Dans sa forme collective, la force est le droit qui demeure une contrainte, une violence organisée, prête à s’exercer contre ceux qui s’y opposent. Ce que nous appelons droit est cette violence devenue collective, organisée et légitimée dans un cadre guerrier et politique. Si la violence ne disparaît pas dans le droit, qu’elle est canalisée, c’est-à-dire transformée et redirigée vers des formes socialement acceptables, en temps de guerre elle peut apparaître comme un prolongement extrême de cette logique : lorsque la violence institutionnalisée ne suffit plus à contenir les tensions, elle se déchaîne à nouveau sous une forme moins régulée. Ainsi, même une organisation internationale ne supprimerait pas la violence, elle en déplacerait simplement les formes.
Le droit ne supprime pas la violence individuelle, mais la transforme en une force collective organisée et légitimée.
La guerre comme manifestation de la conflictualité humaine
Freud postule un élément décisif : la guerre s’explique par la structure même de la psyché. L’être humain est tiraillé par une ambivalence fondamentale. À côté des forces de liaison qui visent à construire, à maintenir la vie, demeure cette propension à la déliaison, tournée vers la destruction et l’auto-destruction. Mais cette tension duale est constitutive d’un sujet. La civilisation tente de canaliser cette agressivité par la loi et la culture, mais elle ne peut l’annihiler. La société repose donc sur un équilibre fragile entre ces deux tendances : elle cherche à renforcer les forces de liaison par le droit, la culture et les normes, afin de contenir les forces destructrices. Mais cet équilibre n’est jamais définitivement acquis, et quand la tension ressurgit collectivement : c’est Le malaise dans la civilisation.

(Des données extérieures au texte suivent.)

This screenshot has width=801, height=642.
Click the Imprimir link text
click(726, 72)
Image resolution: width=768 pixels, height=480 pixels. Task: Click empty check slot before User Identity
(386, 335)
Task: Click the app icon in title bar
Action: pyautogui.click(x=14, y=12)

La guerre serait donc autre chose qu’un simple échec politique : elle est l’expression d’une conflictualité ancrée en l’humain. Elle révèle que l’individu sur lequel repose l’idéal individualiste n’est pas un sujet unifié, rationnel, ni maître de lui-même. Il est traversé par des forces contradictoires, des pulsions de vie et de mort qui le tiraillent entre création et destruction. En ce sens, la guerre dévoile les limites de l’individualisme.
La guerre révèle que l’individu moderne n’est jamais entièrement maître de lui-même, puisqu’il reste traversé par des forces de création et de destruction.
Réaliste, Freud fait résider l’espoir de la paix dans un travail lent, laborieux et incertain qu’est celui de la culture : « Tout ce qui promeut le développement culturel travaille du même coup contre la guerre ». S’il ne semble pas possible de supprimer la violence, elle peut être transformée, sublimée ou symbolisée. L’individualisme ne peut donc pas se penser sans cette tension car la guerre persiste en son sein et parce qu’un individu n’est jamais entièrement pacifié.
Cette compatibilité, profondément paradoxale, révèle que l’individu moderne est traversé par une conflictualité au-delà des cadres politiques et moraux. Entre construction et destruction, l’humain ne cesse d’osciller — et travailler à cette oscillation semble même être la condition de toute vie sociale.